Hillfolk: This is going to be quite different from D&D and will let you do anything from I Claudius to Breaking Bad with a heavy emphasis on drama. This is another one that will avoid a lot of the issues you mentioned.

To toot my own horn, I have a few that I wouldn't put at the front of the list (the three I mentioned I think would be great for you to look into). If you want something a little different, I did a wuxia RPG called Wandering Heroes of Ogre Gate (emulates wuxia movies, but has elements that D&D players can grab onto). I also co-designed a game called Righteous Blood, Ruthless Blades, which is more pure wuxia.
 


Thomas Shey

Legend
Oh, no worries!

I’d say the main novelty a game like HERO (or GURPS, M&M and so forth) is the extreme modularity and customization available. But for some, all those options evoke the sentiment of Devo’s “Freedom of Choice.”, namely, “Freedom of choice is what you’ve got. Freedom from choice is what you need.”

Of course that's why (mostly outside of supers, where, frankly, some of that is close to inevitable because there's not enough common elements to supers as a group for it to easily go well--best you can manage is the kind of templates M&M does) you tend to see more templates in the genre books over time in Hero. Its an attempt to have their cake and eat it too.
 

Thomas Shey

Legend
Savage Worlds: I think this is a good one for D&D players because it is familiar enough (it isn't the same system but it doesn't do anything that will throw them off in my experience). It is great for genre games and can handle a wide variety of settings. It also has bennies which can mitigate some of the issues you raised. And it has a pretty dedicated fanbase.

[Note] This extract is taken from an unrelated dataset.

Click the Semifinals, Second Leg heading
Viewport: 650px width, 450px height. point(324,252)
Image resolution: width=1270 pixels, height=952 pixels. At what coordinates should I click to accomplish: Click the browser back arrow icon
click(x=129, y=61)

You don't think the heavy involvement of bennies might not throw them off? Incarnations of D&D haven't been known for strong metacurrancy involvement.
 

You don't think the heavy involvement of bennies might not throw them off? Incarnations of D&D haven't been known for strong metacurrancy involvement.
That depends on the players. Any game that isn’t D&D is going to have things not found in D&D. But if the idea is to expose them to non-D&D games that do things D&D doesn’t and isn’t much work, letting them try a game with bennies seems reasonable. Overall though I think it operates in a way people accustomed to just D&D will find familiar. Whereas another game I recommended, Hillfolk, will probably feel less familiar
 

Thomas Shey

Legend
That depends on the players. Any game that isn’t D&D is going to have things not found in D&D. But if the idea is to expose them to non-D&D games that do things D&D doesn’t and isn’t much work, letting them try a game with bennies seems reasonable. Overall though I think it operates in a way people accustomed to just D&D will find familiar. Whereas another game I recommended, Hillfolk, will probably feel less familiar

I can see that. Its certainly true that outside bennies (depending on how important you feel die sets and the open-ended die rolls are, or the threshold damage) its a much more traditional game than many.